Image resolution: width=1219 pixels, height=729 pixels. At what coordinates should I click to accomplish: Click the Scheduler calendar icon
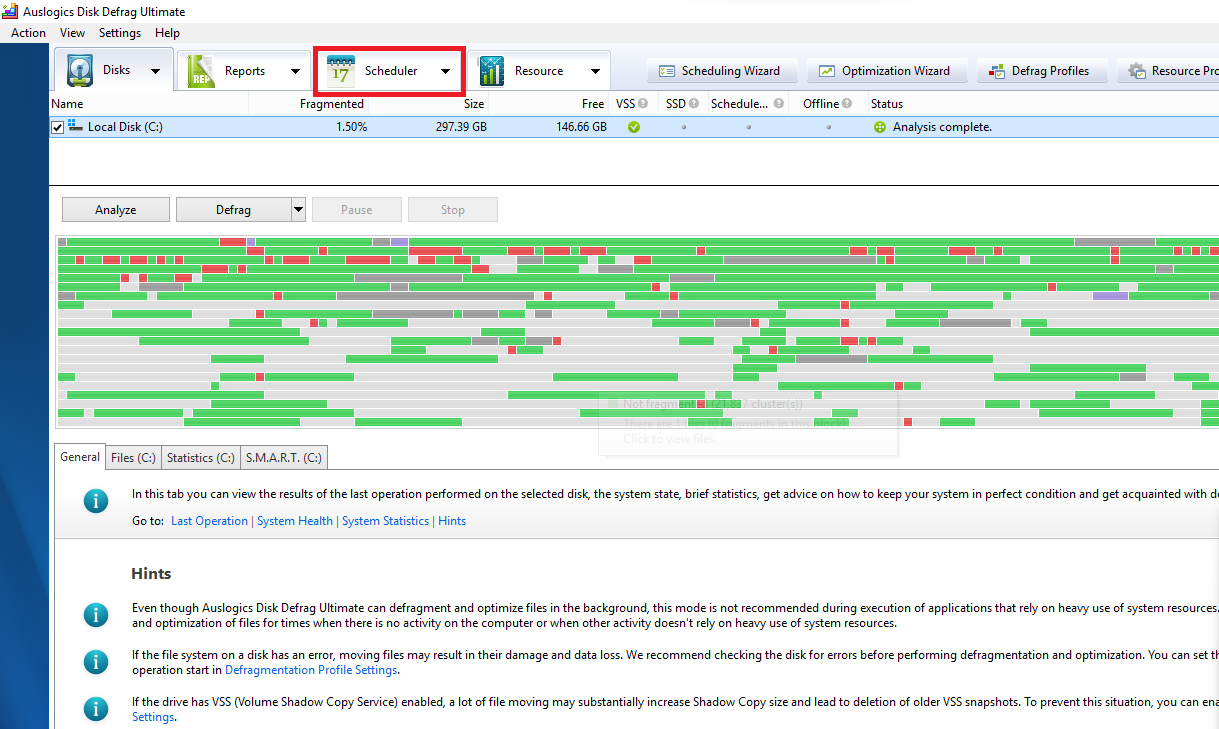(x=341, y=72)
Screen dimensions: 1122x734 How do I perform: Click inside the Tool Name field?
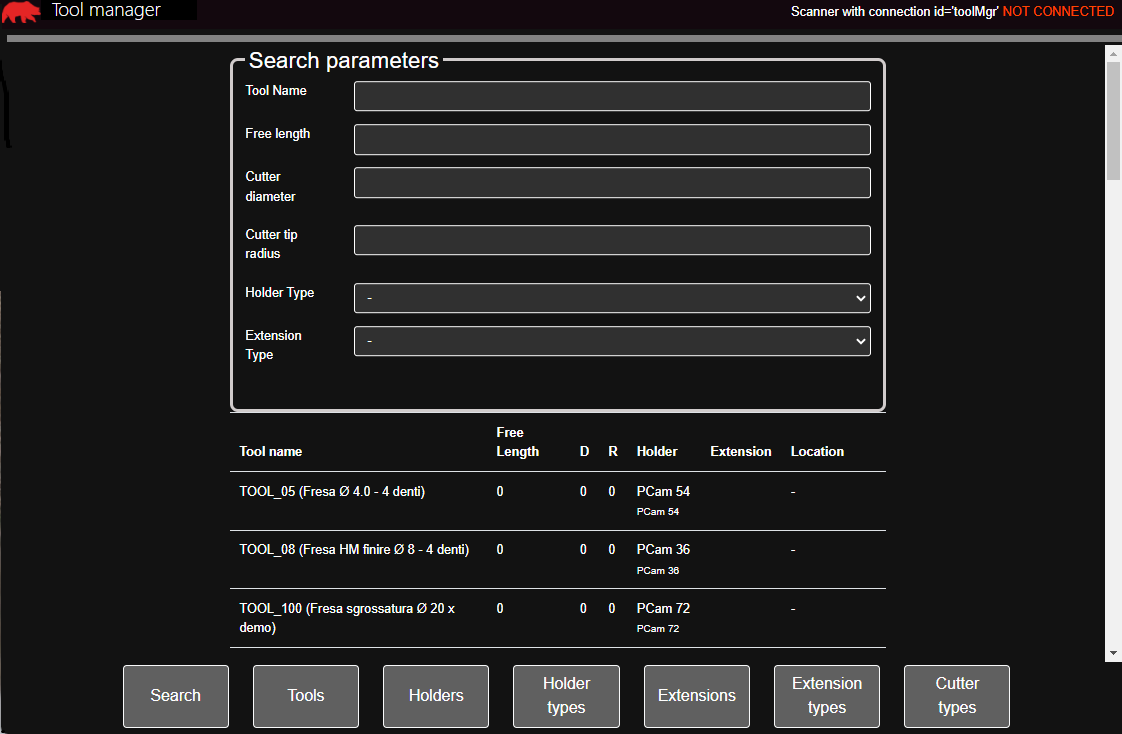pyautogui.click(x=612, y=96)
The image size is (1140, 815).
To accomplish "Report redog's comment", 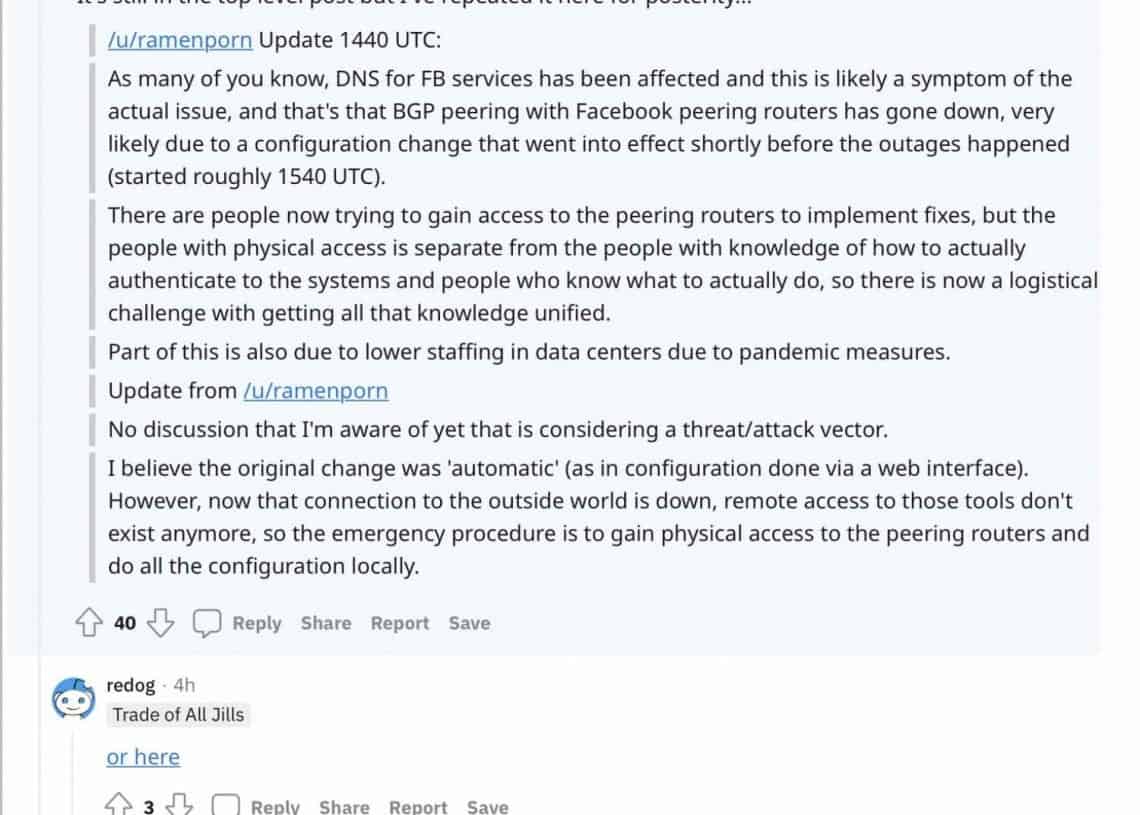I will pos(418,806).
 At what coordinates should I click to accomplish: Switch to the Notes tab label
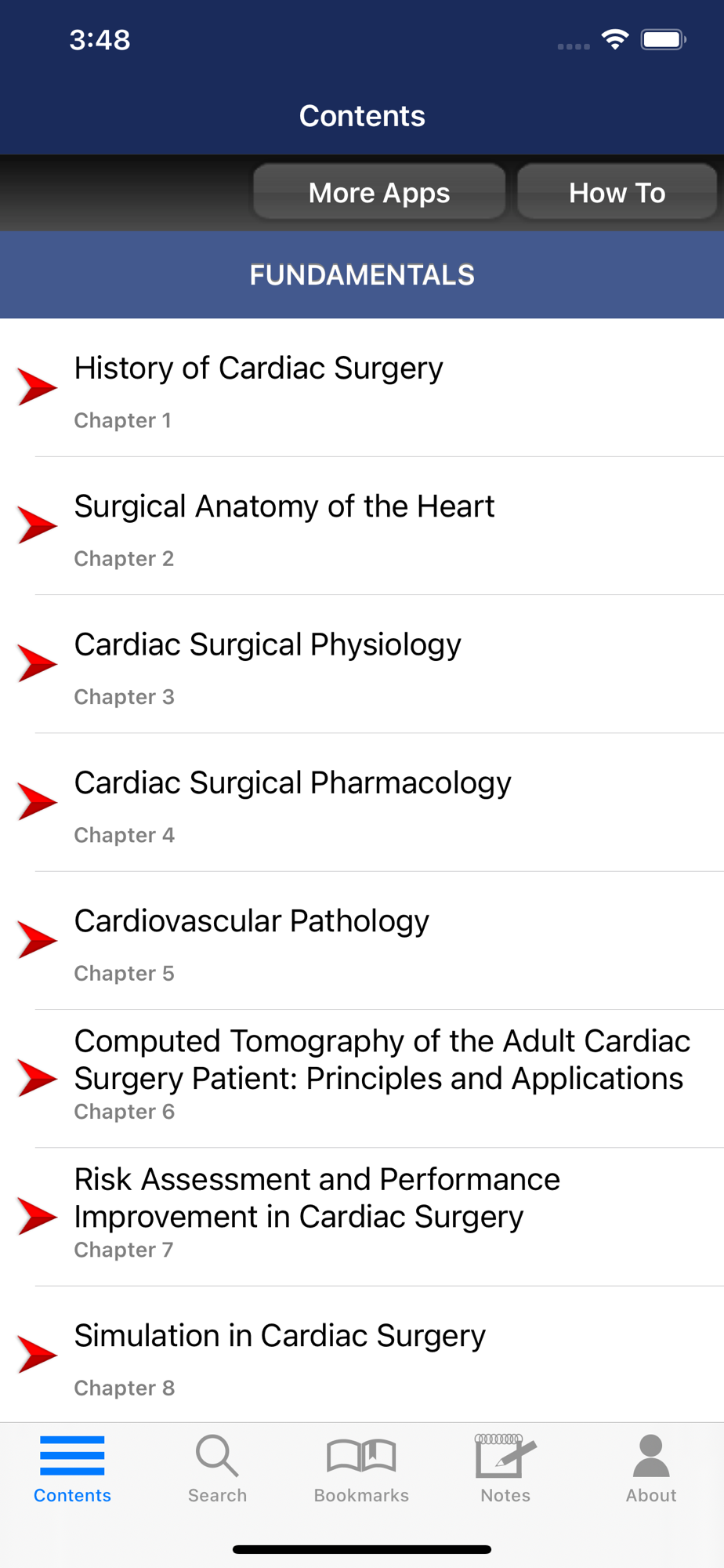tap(505, 1495)
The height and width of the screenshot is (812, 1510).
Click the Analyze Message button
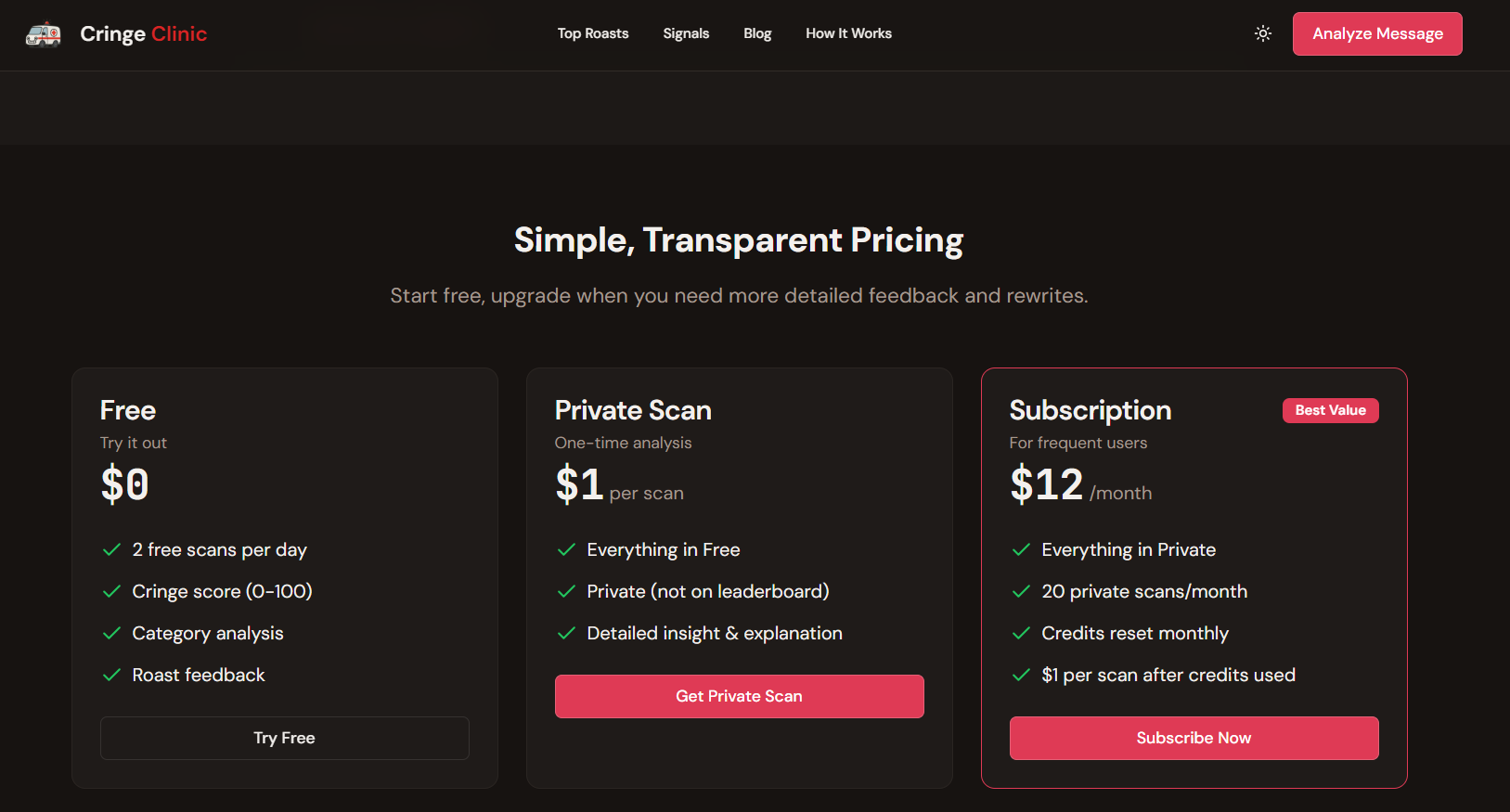click(x=1376, y=33)
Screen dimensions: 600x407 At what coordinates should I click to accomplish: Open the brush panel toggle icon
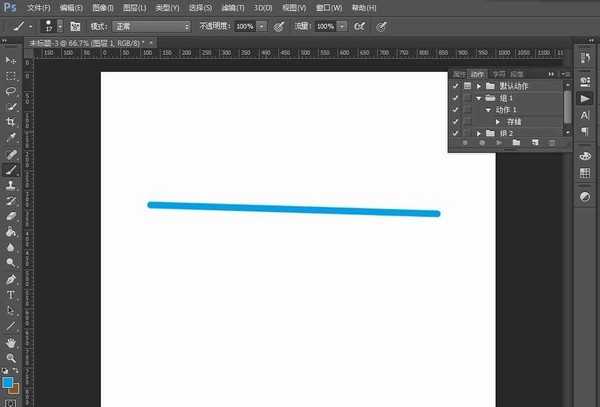(75, 26)
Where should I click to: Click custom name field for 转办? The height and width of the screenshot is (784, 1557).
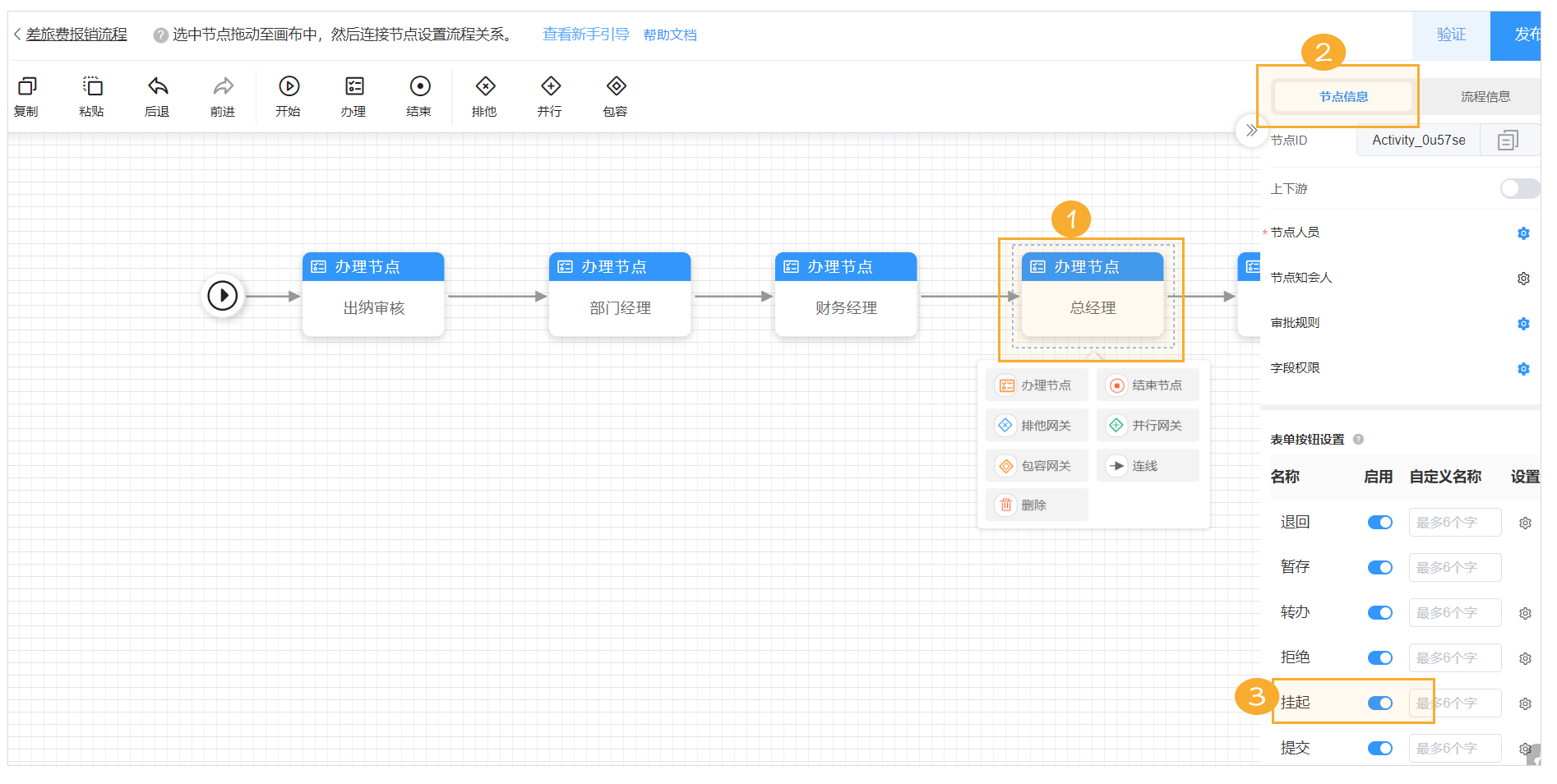click(x=1454, y=613)
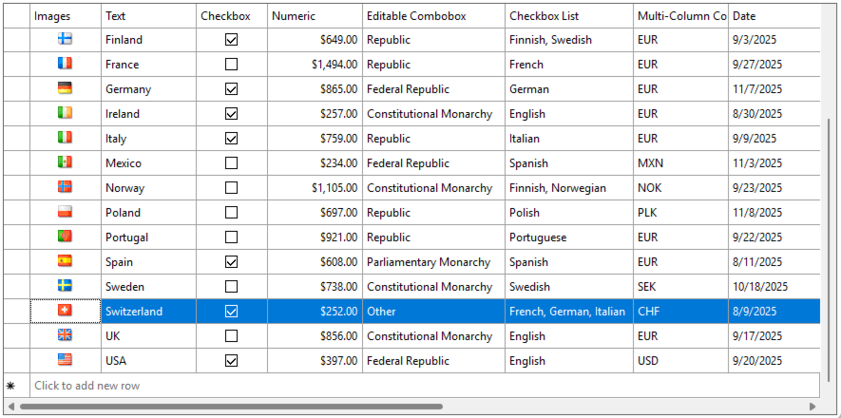Image resolution: width=841 pixels, height=418 pixels.
Task: Select the Poland text cell
Action: pyautogui.click(x=148, y=212)
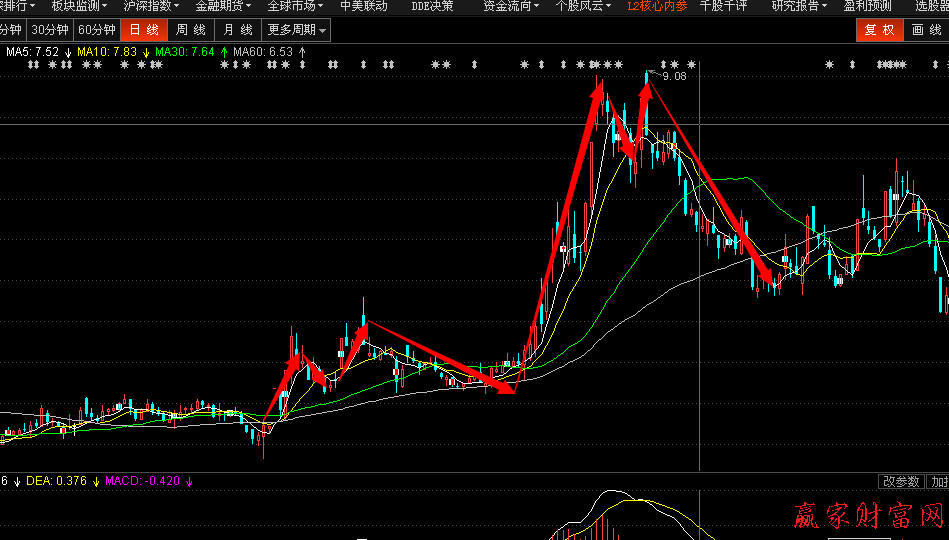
....
The lines from the one containing "Where should I" through the last line of the data above are to be transcribed exactly, both included, with all pictures left out.

-- Task result --
Where should I click to: Click custom name field for 转办? The height and width of the screenshot is (784, 1557).
click(x=1454, y=613)
Image resolution: width=841 pixels, height=418 pixels.
Task: Select the Poland text cell
Action: pyautogui.click(x=148, y=212)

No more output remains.